Citing Barraclough v WorkCover Queensland [2012] QDC 321, the plaintiff argued in the alternative that he was entitled to pursue a claim of damages for schizophrenia on the basis that “the subsequent development of a condition from an injury is not a new injury but the consequence of the original injury”, which does not need separate assessment. [118]. The plaintiff relied upon an opinion provided by a psychiatrist which suggested that in his case there was a causal link between the trauma of the accident and the onset of schizophrenia. [120].

Her Honour did not accept that schizophrenia was covered as a secondary injury from an injury which had been assessed. She stated:

“The present case is different insofar as that while Professor McFarlane opined that schizophrenia may have developed as a result of PTSD, that is not supported by other psychiatric opinions or the MAT. The MAT in its reasoning clearly treated schizophrenia as a discrete and separate condition from PTSD”. [124].

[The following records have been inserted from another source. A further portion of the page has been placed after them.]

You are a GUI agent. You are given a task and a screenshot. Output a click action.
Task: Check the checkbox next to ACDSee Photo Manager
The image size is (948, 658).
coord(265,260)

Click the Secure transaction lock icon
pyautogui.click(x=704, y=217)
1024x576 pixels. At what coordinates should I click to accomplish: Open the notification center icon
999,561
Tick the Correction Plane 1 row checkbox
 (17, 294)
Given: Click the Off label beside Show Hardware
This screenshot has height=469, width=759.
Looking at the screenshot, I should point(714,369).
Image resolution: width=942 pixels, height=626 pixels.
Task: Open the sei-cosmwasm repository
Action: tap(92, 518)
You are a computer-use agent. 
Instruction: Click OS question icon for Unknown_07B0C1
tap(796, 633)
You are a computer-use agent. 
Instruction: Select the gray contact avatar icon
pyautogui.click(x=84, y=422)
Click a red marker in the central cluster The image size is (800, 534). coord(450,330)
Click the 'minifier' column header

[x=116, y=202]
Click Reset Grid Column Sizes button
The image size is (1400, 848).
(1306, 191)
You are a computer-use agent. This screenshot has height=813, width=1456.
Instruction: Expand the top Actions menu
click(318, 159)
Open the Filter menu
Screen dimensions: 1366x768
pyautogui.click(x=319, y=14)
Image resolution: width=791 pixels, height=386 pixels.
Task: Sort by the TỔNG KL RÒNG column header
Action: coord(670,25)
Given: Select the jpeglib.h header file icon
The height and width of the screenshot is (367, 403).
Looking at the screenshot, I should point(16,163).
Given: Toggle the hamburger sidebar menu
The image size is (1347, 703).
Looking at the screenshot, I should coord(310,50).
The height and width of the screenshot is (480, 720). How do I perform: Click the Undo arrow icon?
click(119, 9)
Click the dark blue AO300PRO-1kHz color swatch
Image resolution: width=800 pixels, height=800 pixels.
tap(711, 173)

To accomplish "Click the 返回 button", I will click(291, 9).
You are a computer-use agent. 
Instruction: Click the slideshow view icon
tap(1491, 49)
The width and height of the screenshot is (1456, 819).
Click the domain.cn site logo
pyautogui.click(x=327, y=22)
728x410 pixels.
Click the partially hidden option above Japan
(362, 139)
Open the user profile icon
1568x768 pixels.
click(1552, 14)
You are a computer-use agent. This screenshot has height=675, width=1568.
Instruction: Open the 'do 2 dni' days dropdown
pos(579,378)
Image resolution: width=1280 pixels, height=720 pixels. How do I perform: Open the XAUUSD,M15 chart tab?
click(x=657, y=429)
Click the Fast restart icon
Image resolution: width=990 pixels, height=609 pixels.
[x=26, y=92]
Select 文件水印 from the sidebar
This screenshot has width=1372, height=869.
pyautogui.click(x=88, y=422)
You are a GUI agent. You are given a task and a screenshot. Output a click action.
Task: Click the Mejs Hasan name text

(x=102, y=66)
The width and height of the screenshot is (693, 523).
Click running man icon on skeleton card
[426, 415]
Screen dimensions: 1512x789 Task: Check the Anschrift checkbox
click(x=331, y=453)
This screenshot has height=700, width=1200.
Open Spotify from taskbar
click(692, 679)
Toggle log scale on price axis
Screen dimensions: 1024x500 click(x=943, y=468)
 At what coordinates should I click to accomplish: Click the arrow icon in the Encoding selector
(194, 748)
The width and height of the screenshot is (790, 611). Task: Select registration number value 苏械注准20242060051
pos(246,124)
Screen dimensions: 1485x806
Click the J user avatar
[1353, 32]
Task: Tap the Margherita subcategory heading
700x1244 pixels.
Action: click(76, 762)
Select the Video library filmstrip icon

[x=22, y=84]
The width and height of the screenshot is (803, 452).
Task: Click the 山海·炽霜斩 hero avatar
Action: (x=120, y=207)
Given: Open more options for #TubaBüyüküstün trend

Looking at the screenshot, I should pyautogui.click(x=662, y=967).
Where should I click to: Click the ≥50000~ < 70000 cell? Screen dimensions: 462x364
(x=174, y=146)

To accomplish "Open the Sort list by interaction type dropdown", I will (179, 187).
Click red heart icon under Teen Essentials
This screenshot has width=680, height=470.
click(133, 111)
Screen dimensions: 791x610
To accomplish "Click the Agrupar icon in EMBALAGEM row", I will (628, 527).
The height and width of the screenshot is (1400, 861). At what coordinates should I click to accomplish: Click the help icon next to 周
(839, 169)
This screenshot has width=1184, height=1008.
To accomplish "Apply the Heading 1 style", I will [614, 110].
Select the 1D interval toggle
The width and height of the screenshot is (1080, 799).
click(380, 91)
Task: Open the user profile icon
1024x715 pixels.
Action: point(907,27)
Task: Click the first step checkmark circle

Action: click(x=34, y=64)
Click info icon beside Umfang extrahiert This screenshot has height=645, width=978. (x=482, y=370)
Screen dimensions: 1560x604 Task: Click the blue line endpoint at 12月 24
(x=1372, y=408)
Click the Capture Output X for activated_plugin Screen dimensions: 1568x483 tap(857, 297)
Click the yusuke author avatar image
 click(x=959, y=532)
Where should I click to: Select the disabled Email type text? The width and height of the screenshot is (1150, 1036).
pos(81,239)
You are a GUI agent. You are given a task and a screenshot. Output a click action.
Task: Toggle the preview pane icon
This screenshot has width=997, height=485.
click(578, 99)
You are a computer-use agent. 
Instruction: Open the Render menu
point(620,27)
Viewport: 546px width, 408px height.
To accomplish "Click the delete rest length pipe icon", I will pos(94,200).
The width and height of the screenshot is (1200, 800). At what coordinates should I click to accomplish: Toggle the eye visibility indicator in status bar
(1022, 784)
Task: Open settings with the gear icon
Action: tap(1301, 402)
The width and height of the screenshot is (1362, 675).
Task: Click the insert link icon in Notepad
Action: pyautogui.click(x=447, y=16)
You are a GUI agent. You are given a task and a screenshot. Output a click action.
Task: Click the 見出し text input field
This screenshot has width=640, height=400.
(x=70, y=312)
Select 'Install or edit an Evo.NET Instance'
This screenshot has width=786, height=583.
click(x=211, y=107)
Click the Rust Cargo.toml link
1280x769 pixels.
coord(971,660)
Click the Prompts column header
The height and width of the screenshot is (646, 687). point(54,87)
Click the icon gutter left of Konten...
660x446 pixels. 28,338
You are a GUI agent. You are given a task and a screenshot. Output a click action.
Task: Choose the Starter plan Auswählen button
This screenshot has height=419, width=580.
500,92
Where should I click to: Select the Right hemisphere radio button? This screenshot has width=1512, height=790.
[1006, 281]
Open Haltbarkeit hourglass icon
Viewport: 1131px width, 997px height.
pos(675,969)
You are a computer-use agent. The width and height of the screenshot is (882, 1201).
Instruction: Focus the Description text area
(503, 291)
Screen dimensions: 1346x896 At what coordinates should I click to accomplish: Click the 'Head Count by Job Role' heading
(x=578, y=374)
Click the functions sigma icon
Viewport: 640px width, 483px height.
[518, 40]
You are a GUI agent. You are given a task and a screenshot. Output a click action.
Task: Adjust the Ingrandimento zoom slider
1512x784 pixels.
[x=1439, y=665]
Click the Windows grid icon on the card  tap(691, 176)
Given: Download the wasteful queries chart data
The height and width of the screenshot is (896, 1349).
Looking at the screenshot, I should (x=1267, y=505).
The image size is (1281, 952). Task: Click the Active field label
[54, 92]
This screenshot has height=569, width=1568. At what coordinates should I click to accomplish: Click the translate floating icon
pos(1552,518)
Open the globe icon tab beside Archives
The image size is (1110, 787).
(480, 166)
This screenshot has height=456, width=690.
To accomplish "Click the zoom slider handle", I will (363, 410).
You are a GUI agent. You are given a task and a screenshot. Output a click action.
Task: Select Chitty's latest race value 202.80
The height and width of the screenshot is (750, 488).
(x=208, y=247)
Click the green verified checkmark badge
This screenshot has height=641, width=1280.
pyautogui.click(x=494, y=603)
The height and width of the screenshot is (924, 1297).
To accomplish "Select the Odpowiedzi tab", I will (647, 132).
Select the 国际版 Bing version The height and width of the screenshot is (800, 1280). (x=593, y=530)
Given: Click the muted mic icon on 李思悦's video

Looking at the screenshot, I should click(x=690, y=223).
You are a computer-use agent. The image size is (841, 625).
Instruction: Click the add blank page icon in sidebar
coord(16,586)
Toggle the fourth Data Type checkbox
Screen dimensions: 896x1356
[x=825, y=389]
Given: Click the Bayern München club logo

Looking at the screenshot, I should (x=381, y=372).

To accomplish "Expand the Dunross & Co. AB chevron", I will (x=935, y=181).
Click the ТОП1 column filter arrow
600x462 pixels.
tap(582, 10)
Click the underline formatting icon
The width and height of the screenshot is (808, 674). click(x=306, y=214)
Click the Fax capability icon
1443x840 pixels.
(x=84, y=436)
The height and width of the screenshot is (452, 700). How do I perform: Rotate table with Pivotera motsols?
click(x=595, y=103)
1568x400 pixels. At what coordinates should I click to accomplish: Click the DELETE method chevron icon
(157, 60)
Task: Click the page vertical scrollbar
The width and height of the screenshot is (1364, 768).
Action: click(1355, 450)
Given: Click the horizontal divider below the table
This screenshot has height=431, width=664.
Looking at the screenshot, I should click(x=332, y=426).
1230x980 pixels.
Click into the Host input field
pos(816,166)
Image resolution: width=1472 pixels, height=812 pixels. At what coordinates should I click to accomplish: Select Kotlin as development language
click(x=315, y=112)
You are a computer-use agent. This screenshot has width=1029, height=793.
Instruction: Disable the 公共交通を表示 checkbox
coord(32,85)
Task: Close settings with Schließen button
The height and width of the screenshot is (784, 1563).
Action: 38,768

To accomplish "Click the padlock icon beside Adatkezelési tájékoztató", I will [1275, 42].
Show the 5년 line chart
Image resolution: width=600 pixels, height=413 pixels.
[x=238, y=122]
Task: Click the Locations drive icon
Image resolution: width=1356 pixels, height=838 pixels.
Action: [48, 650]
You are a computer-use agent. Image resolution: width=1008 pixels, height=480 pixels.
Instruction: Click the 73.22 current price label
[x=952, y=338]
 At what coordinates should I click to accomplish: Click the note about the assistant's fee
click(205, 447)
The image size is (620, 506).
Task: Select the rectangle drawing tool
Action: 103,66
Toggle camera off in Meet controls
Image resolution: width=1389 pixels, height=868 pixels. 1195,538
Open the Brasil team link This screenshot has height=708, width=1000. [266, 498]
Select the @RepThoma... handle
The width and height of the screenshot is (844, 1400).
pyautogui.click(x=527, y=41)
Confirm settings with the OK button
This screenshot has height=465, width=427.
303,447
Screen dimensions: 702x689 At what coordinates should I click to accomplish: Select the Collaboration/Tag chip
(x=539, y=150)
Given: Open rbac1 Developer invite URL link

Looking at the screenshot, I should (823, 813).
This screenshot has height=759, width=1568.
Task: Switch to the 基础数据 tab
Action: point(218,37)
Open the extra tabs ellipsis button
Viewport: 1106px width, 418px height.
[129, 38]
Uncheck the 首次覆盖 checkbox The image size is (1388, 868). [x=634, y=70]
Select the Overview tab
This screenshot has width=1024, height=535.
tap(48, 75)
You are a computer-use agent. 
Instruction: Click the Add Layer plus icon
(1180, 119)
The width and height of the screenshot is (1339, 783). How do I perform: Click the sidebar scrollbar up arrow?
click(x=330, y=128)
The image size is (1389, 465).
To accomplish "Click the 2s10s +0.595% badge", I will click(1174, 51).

The referral to the Medical Assessment Tribunal

The plaintiff also submitted that the tribunal’s decision had no application, since the referral of the question of whether schizophrenia was an injury had not occurred under s 500 of the Act. [131]. It was indeed the case that the only referral was made under ss 501(1)(e) and 505 of the Act. The result was that the tribunal’s opinion was not a decision as to a medical matter as per s 515 of the Act. Her Honour noted that in Muckermann v Skilled Group Limited [2013] 2 Qd R 47, [24], North J clarified that such a determination in relation to schizophrenia would be required to be the subject of a separate referral under both s 500(1)(a) and s 501. [132]. Nonetheless, that did not render the tribunal’s determination ineffectual and nor did it preclude WorkCover from accepting the schizophrenia injury under s 239A. It simply meant that the tribunal was not entitled to assess whether the injury was work-related. [133].

Relief available to the plaintiff

Notwithstanding the fact that it was not the case that the Notice of Claim clearly raised schizophrenia (or its aggravation) as an injury warranting consideration by WorkCover, the plaintiff was not without a remedy. Her Honour noted that the plaintiff could have recourse under s 540(1)(c)(ii) of the Act to apply to the regulator for review in respect of a failure by WorkCover to make a decision “for s 239A(4) within the time stated in section 239A(5)”. Under s 542(2), the plaintiff could seek an extension of time within which to make that application.

Disposition

The plaintiff’s application was dismissed.